= Beginning of Section =

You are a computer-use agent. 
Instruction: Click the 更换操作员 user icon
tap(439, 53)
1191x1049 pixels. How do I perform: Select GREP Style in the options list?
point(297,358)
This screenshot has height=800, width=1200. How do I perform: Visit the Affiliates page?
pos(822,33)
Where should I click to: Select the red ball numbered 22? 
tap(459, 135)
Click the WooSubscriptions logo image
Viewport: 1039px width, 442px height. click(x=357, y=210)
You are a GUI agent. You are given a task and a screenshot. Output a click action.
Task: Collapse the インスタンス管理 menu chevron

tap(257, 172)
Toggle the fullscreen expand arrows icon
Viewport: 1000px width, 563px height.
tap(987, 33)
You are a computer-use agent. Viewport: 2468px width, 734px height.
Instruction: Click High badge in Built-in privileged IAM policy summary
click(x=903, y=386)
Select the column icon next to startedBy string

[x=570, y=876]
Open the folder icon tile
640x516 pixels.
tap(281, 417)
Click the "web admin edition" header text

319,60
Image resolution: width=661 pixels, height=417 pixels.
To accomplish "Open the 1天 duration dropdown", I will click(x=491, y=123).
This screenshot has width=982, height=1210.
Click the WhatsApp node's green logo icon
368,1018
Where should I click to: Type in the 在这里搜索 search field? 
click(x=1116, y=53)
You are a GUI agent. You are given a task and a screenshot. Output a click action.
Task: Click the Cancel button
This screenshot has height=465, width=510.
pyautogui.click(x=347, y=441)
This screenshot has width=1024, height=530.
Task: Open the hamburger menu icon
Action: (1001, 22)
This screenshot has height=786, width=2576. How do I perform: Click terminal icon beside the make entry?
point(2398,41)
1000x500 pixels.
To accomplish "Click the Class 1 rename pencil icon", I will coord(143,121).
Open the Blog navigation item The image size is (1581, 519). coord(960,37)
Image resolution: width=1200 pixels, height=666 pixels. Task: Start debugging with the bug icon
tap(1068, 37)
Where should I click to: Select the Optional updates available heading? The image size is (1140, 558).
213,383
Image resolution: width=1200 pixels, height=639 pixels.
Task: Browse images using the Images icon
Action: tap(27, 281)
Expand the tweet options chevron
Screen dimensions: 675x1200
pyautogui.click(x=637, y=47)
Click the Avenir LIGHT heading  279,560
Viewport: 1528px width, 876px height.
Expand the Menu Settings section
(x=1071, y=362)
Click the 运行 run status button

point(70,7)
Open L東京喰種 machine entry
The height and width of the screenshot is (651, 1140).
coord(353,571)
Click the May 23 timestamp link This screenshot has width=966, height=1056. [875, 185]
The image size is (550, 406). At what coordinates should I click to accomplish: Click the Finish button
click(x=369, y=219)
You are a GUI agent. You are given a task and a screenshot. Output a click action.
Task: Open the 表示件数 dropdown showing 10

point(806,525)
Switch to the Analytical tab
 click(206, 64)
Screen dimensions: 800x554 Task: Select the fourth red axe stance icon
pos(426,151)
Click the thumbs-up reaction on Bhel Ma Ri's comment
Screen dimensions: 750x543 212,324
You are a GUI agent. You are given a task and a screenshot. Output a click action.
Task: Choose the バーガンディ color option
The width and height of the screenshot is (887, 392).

= End of Section =

◆ **WORK TO BE COMPLETED**
Every entry above has to be returned exactly as written.

◆ **SOLUTION**
You are a computer-use agent. 
Instruction: Click the 更换操作员 user icon
tap(439, 53)
1191x1049 pixels. How do I perform: Select GREP Style in the options list?
point(297,358)
This screenshot has height=800, width=1200. How do I perform: Visit the Affiliates page?
pos(822,33)
Where should I click to: Select the red ball numbered 22? 
tap(459, 135)
Click the WooSubscriptions logo image
Viewport: 1039px width, 442px height. click(x=357, y=210)
You are a GUI agent. You are given a task and a screenshot. Output a click action.
Task: Collapse the インスタンス管理 menu chevron

tap(257, 172)
Toggle the fullscreen expand arrows icon
Viewport: 1000px width, 563px height.
tap(987, 33)
You are a computer-use agent. Viewport: 2468px width, 734px height.
Instruction: Click High badge in Built-in privileged IAM policy summary
click(x=903, y=386)
Select the column icon next to startedBy string

[x=570, y=876]
Open the folder icon tile
640x516 pixels.
tap(281, 417)
Click the "web admin edition" header text

319,60
Image resolution: width=661 pixels, height=417 pixels.
To accomplish "Open the 1天 duration dropdown", I will click(x=491, y=123).
This screenshot has width=982, height=1210.
Click the WhatsApp node's green logo icon
368,1018
Where should I click to: Type in the 在这里搜索 search field? 
click(x=1116, y=53)
You are a GUI agent. You are given a task and a screenshot. Output a click action.
Task: Click the Cancel button
This screenshot has height=465, width=510.
pyautogui.click(x=347, y=441)
This screenshot has width=1024, height=530.
Task: Open the hamburger menu icon
Action: (1001, 22)
This screenshot has height=786, width=2576. How do I perform: Click terminal icon beside the make entry?
point(2398,41)
1000x500 pixels.
To accomplish "Click the Class 1 rename pencil icon", I will coord(143,121).
Open the Blog navigation item The image size is (1581, 519). coord(960,37)
Image resolution: width=1200 pixels, height=666 pixels. Task: Start debugging with the bug icon
tap(1068, 37)
Where should I click to: Select the Optional updates available heading? The image size is (1140, 558).
213,383
Image resolution: width=1200 pixels, height=639 pixels.
Task: Browse images using the Images icon
Action: tap(27, 281)
Expand the tweet options chevron
Screen dimensions: 675x1200
pyautogui.click(x=637, y=47)
Click the Avenir LIGHT heading  279,560
Viewport: 1528px width, 876px height.
Expand the Menu Settings section
(x=1071, y=362)
Click the 运行 run status button

point(70,7)
Open L東京喰種 machine entry
The height and width of the screenshot is (651, 1140).
coord(353,571)
Click the May 23 timestamp link This screenshot has width=966, height=1056. [875, 185]
The image size is (550, 406). At what coordinates should I click to accomplish: Click the Finish button
click(x=369, y=219)
You are a GUI agent. You are given a task and a screenshot. Output a click action.
Task: Open the 表示件数 dropdown showing 10

point(806,525)
Switch to the Analytical tab
 click(206, 64)
Screen dimensions: 800x554 Task: Select the fourth red axe stance icon
pos(426,151)
Click the thumbs-up reaction on Bhel Ma Ri's comment
Screen dimensions: 750x543 212,324
You are a GUI agent. You are given a task and a screenshot. Output a click action.
Task: Choose the バーガンディ color option
The width and height of the screenshot is (887, 392).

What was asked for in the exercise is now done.